I've foisted shared cabbages and turnips with family and co-workers, but I think their willingness to take raw vegetables is waning.  (And, let's face it, I've been keeping the easier to use veggies for myself.)  So lately, I've been using red cabbage in almost every meal -- making slaws, adding it to salads, putting it into stir fries.  So tonight, I turned to the internet to search for another option and found a Cabbage and Ricotta Timbale recipe from the New York Times.  I was dubious; it sounded like an odd mix of cabbage with eggs, but desperate times call for trying any recipe that uses a pound of cabbage.

I made a few changes to the recipe. 
  1. Although the recipe did not specify the type of cabbage to use, I assume green was intended, judging from the photo on the recipe page.  I used red.

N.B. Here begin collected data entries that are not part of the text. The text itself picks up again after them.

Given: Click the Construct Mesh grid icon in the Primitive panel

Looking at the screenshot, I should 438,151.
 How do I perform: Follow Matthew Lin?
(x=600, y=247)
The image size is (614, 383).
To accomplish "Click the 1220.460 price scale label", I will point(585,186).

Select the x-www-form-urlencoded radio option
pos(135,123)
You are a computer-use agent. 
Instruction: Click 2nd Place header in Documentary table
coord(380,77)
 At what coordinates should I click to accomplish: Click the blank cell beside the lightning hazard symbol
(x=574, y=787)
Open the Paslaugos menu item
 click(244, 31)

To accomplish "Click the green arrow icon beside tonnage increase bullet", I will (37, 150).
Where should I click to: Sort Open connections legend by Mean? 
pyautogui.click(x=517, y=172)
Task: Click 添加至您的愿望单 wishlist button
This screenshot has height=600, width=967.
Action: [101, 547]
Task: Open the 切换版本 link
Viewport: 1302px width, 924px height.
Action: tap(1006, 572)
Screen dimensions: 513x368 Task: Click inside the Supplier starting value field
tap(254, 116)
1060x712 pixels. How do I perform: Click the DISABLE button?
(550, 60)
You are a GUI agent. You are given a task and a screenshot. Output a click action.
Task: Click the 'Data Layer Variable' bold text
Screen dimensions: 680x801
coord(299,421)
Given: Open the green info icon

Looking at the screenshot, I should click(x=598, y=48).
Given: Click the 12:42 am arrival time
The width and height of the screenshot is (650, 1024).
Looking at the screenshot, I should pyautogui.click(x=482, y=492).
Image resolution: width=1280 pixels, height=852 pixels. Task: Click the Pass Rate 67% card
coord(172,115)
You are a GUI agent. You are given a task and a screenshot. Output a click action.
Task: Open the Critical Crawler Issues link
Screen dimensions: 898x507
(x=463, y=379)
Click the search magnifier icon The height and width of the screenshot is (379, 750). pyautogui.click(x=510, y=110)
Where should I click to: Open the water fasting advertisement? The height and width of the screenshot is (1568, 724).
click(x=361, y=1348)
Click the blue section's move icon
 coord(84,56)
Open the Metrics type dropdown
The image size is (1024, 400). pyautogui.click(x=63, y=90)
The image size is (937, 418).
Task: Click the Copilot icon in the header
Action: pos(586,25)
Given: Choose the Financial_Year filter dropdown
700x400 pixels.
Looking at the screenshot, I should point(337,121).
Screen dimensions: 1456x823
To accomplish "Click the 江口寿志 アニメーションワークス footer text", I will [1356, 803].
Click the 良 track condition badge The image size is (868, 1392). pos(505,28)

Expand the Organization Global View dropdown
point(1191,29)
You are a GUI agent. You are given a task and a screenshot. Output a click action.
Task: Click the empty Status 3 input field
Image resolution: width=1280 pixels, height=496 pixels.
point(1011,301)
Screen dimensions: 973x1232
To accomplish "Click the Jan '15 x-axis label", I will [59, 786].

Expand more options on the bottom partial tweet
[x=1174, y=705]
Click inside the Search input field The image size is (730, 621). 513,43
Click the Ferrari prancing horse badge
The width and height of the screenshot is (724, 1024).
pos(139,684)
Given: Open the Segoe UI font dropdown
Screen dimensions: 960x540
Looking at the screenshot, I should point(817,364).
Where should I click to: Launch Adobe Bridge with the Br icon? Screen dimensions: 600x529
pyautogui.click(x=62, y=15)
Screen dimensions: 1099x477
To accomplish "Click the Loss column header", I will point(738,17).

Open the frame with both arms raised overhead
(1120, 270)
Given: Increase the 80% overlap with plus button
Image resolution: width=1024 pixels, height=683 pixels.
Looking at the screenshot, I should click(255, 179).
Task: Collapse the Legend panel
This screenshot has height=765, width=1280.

It colored some of the hard boiled whites with streaks of purple.  If you'd find this off-putting, go with green.
  2. I unintentionally added cilantro to the recipe.  While the recipe called for dill, I pulled out what I thought were dill cubes from my freezer (I made herb ice cubes back in the summer when the bunches of herbs were coming almost as frequently and in the same quantities as today's cabbages), but they turned out to be cilantro cubes.  (Mental note: using stickers on plastic bags in the freezer is a bad idea.  Use a Sharpie next time so labels can move from one bag to another.)  Once I noticed the error, I added dill cubes as well, figuring more flavor was never a bad thing.
I made it in the larger casserole rather than in ramekins.  Had a bit of trouble getting it to come out of the casserole in one piece; half stuck to the bottom while the other half came out onto the plate.  A bit of careful placement, and it almost looks like it came out whole (if you ignore the couple of pieces of egg white in the photo below).


Verdict: A great way to eat cabbage.  Probably one of the best things we've tried lately with cabbage.  Even the husband says he'd be willing to eat it again, although it was suggested that it should be made on an occasional basis rather than every week.  I might try skipping the hard boiled eggs next time.  I'm not sure that they were really necessary.  Not bad, but I'm not sure they added much.

Next to the timbale in the photo above: parsnip fries.  Will post about those another time.